Elijah Newren Nov. 1, 2018, 6:52 a.m. UTC | #4

On Wed, Oct 31, 2018 at 5:05 AM Derrick Stolee <stolee@gmail.com> wrote:
>
> On 10/31/2018 2:04 AM, Elijah Newren wrote:
> > On Tue, Oct 30, 2018 at 7:16 AM Derrick Stolee via GitGitGadget
> > <gitgitgadget@gmail.com> wrote:
> >>
> >> As reported earlier [1], the add_missing_tags() method in remote.c has
> >> quadratic performance. Some of that performance is curbed due to the
> >> generation-number cutoff in in_merge_bases_many(). However, that fix doesn't
> >> help users without a commit-graph, and it can still be painful if that
> >> cutoff is sufficiently low compared to the tags we are using for
> >> reachability testing.
> >>
> >> Add a new method in commit-reach.c called get_reachable_subset() which does
> >> a many-to-many reachability test. Starting at the 'from' commits, walk until
> >> the generation is below the smallest generation in the 'to' commits, or all
> >> 'to' commits have been discovered. This performs only one commit walk for
> >> the entire add_missing_tags() method, giving linear performance in the worst
> >> case.
> >>
> >> Tests are added in t6600-test-reach.sh to ensure get_reachable_subset()
> >> works independently of its application in add_missing_tags().
> >
> > On the original repo where the topic was brought up, with commit-graph
> > NOT turned on and using origin/master, I see:
> >
> > $ time git push --dry-run --follow-tags /home/newren/repo-mirror
> > To /home/newren/repo-mirror
> >  * [new branch]       test5 -> test5
> >
> > real 1m20.081s
> > user 1m19.688s
> > sys 0m0.292s
> >
> > Merging this series in, I now get:
> >
> > $ time git push --dry-run --follow-tags /home/newren/repo-mirror
> > To /home/newren/repo-mirror
> >  * [new branch]       test5 -> test5
> >
> > real 0m2.857s
> > user 0m2.580s
> > sys 0m0.328s
> >
> > which provides a very nice speedup.
> >
> > Oddly enough, if I _also_ do the following:
> > $ git config core.commitgraph true
> > $ git config gc.writecommitgraph true
> > $ git gc
> >
> > then my timing actually slows down just slightly:
> > $ time git push --follow-tags --dry-run /home/newren/repo-mirror
> > To /home/newren/repo-mirror
> >  * [new branch]          test5 -> test5
> >
> > real 0m3.027s
> > user 0m2.696s
> > sys 0m0.400s
>
> So you say that the commit-graph is off in the 2.8s case, but not here
> in the 3.1s case? I would expect _at minimum_ that the cost of parsing
> commits would have a speedup in the commit-graph case.  There may be
> something else going on here, since you are timing a `push` event that
> is doing more than the current walk.
>
> > (run-to-run variation seems pretty consistent, < .1s variation, so
> > this difference is just enough to notice.)  I wouldn't be that
> > surprised if that means there's some really old tags with very small
> > generation numbers, meaning it's not gaining anything in this special
> > case from the commit-graph, but it does pay the cost of loading the
> > commit-graph.
>
> While you have this test environment, do you mind applying the diff
> below and re-running the tests? It will output a count for how many
> commits are walked by the algorithm. This should help us determine if
> this is another case where generation numbers are worse than commit-date,
> or if there is something else going on. Thanks!

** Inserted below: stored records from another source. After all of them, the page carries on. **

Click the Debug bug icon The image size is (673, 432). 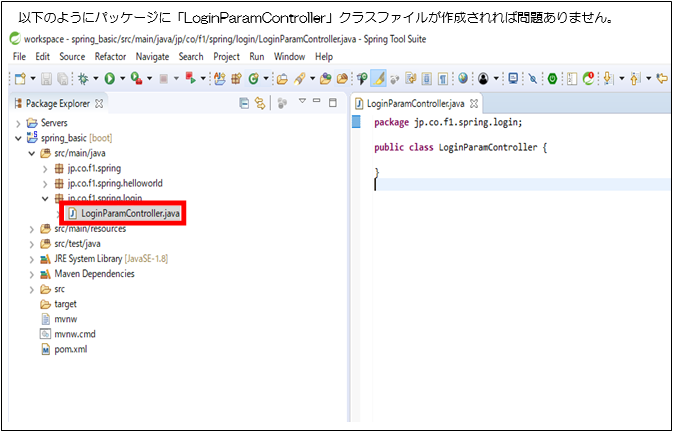point(82,77)
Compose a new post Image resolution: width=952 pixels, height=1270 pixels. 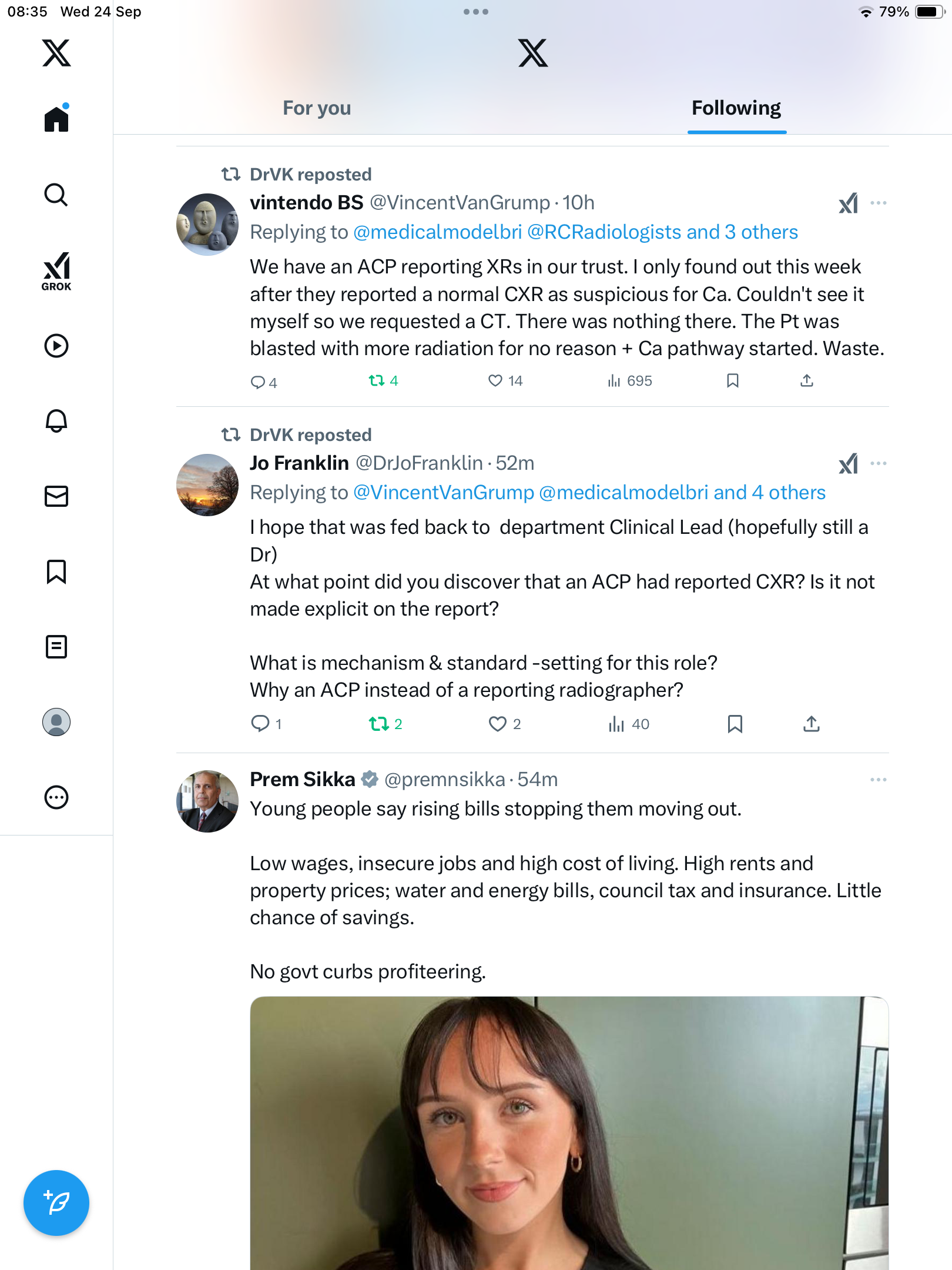coord(56,1203)
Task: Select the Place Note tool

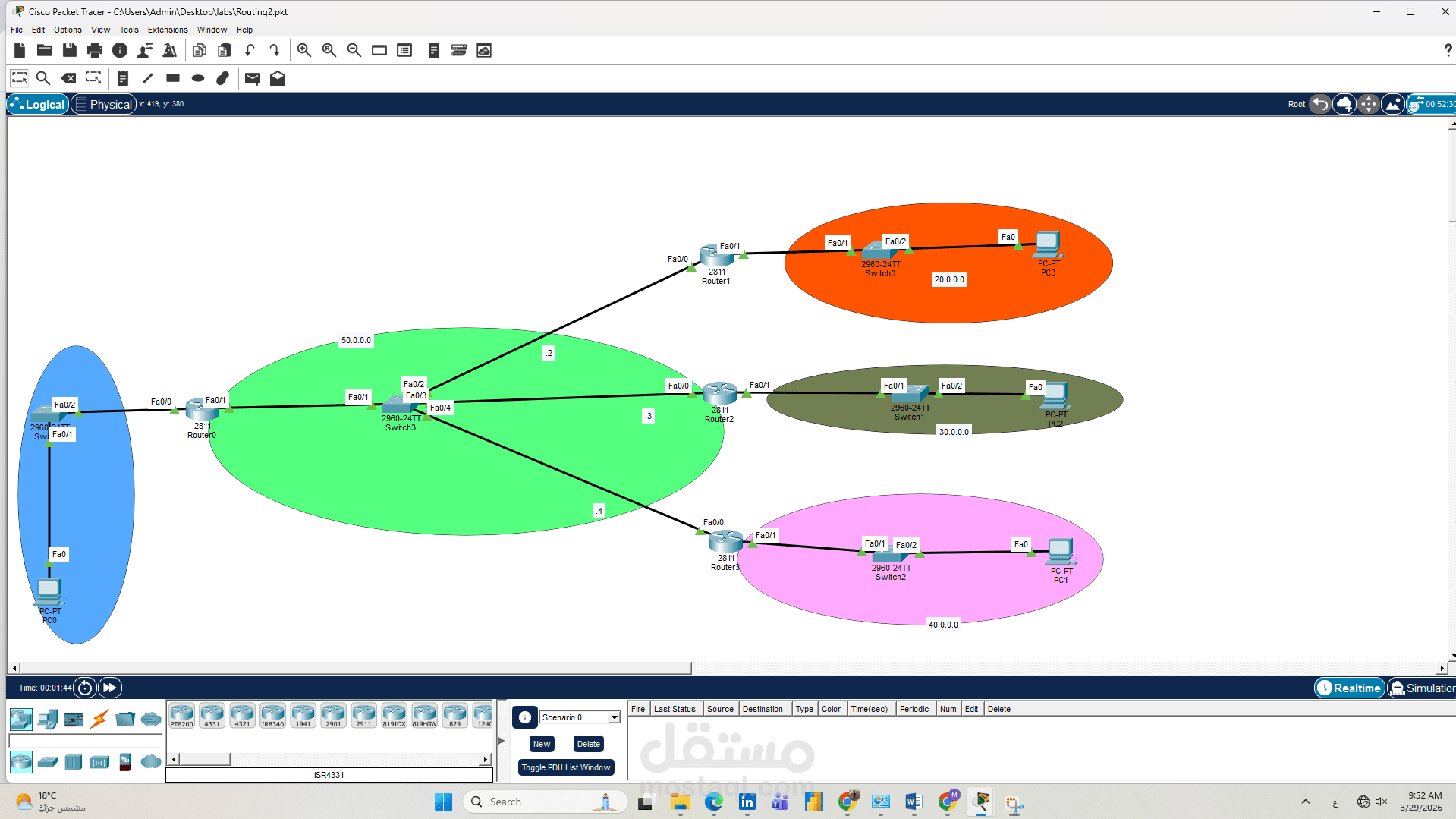Action: click(122, 77)
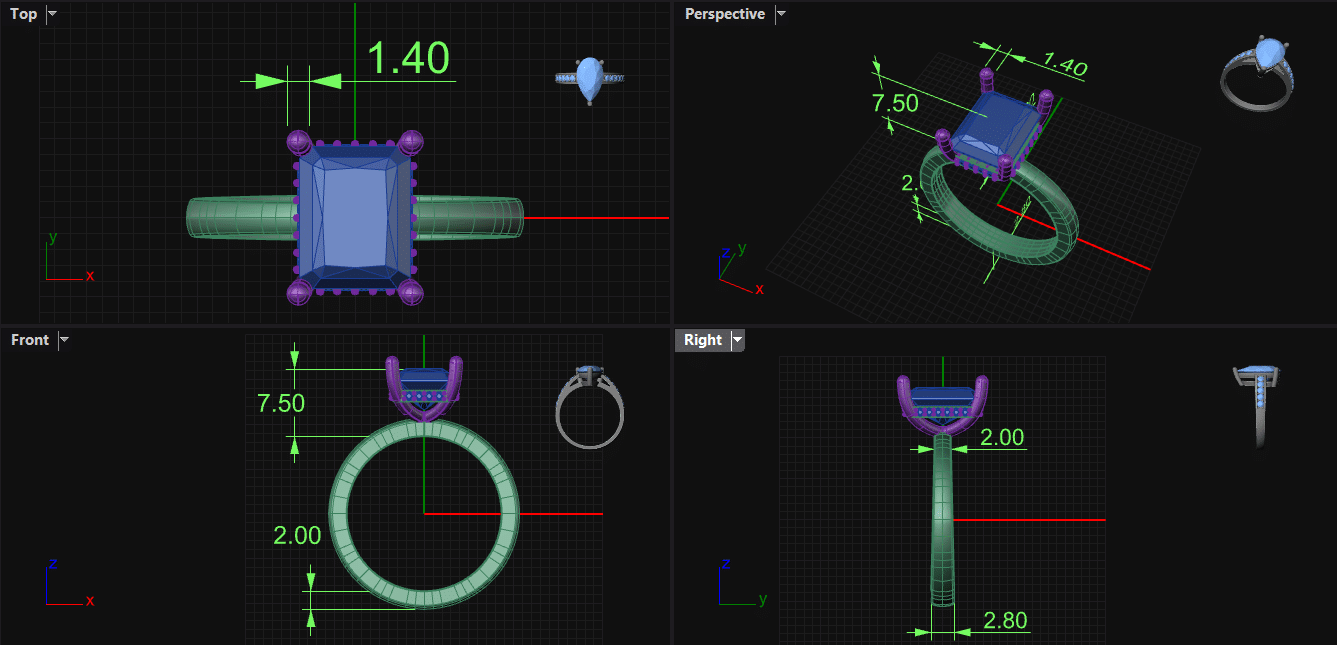Open the Top viewport dropdown arrow
The width and height of the screenshot is (1337, 645).
coord(52,14)
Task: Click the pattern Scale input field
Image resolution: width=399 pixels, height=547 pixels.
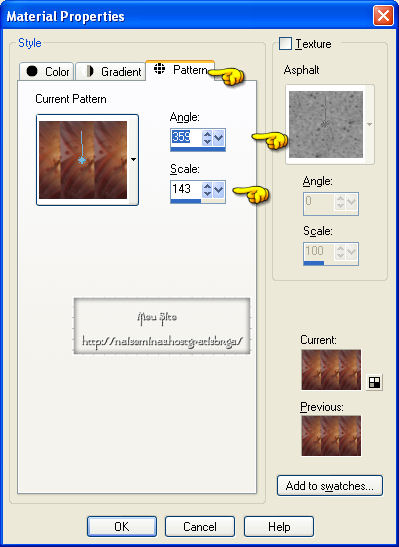Action: pyautogui.click(x=186, y=189)
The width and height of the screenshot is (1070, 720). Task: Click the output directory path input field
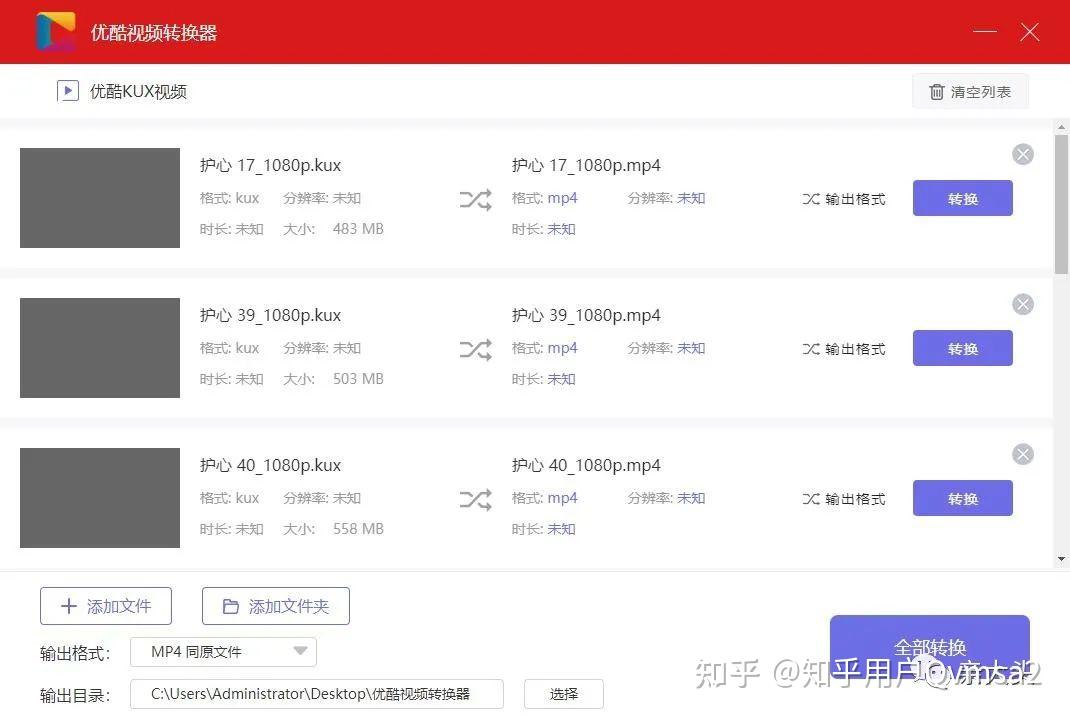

I can do that, but wouldn't you want a similar patch for the old
get_merge_bases_many() in order to compare?  Does an absolute number
help by itself?
It's going to have to be tomorrow, though; not enough time tonight.

Derrick Stolee Nov. 1, 2018, 12:32 p.m. UTC | #5

On 11/1/2018 2:52 AM, Elijah Newren wrote:
> On Wed, Oct 31, 2018 at 5:05 AM Derrick Stolee <stolee@gmail.com> wrote:
>> On 10/31/2018 2:04 AM, Elijah Newren wrote:
>>>
>>> On the original repo where the topic was brought up, with commit-graph
>>> NOT turned on and using origin/master, I see:
>>>
>>> $ time git push --dry-run --follow-tags /home/newren/repo-mirror
>>> To /home/newren/repo-mirror
>>>   * [new branch]       test5 -> test5
>>>
>>> real 1m20.081s
>>> user 1m19.688s
>>> sys 0m0.292s
>>>
>>> Merging this series in, I now get:
>>>
>>> $ time git push --dry-run --follow-tags /home/newren/repo-mirror
>>> To /home/newren/repo-mirror
>>>   * [new branch]       test5 -> test5
>>>
>>> real 0m2.857s
>>> user 0m2.580s
>>> sys 0m0.328s
>>>
>>> which provides a very nice speedup.
>>>
>>> Oddly enough, if I _also_ do the following:
>>> $ git config core.commitgraph true
>>> $ git config gc.writecommitgraph true
>>> $ git gc
>>>
>>> then my timing actually slows down just slightly:
>>> $ time git push --follow-tags --dry-run /home/newren/repo-mirror
>>> To /home/newren/repo-mirror
>>>   * [new branch]          test5 -> test5
>>>
>>> real 0m3.027s
>>> user 0m2.696s
>>> sys 0m0.400s
>> So you say that the commit-graph is off in the 2.8s case, but not here
>> in the 3.1s case? I would expect _at minimum_ that the cost of parsing
>> commits would have a speedup in the commit-graph case.  There may be
>> something else going on here, since you are timing a `push` event that
>> is doing more than the current walk.
>>
>>> (run-to-run variation seems pretty consistent, < .1s variation, so
>>> this difference is just enough to notice.)  I wouldn't be that
>>> surprised if that means there's some really old tags with very small
>>> generation numbers, meaning it's not gaining anything in this special
>>> case from the commit-graph, but it does pay the cost of loading the
>>> commit-graph.
>> While you have this test environment, do you mind applying the diff
>> below and re-running the tests? It will output a count for how many
>> commits are walked by the algorithm. This should help us determine if
>> this is another case where generation numbers are worse than commit-date,
>> or if there is something else going on. Thanks!
> I can do that, but wouldn't you want a similar patch for the old
> get_merge_bases_many() in order to compare?  Does an absolute number
> help by itself?
> It's going to have to be tomorrow, though; not enough time tonight.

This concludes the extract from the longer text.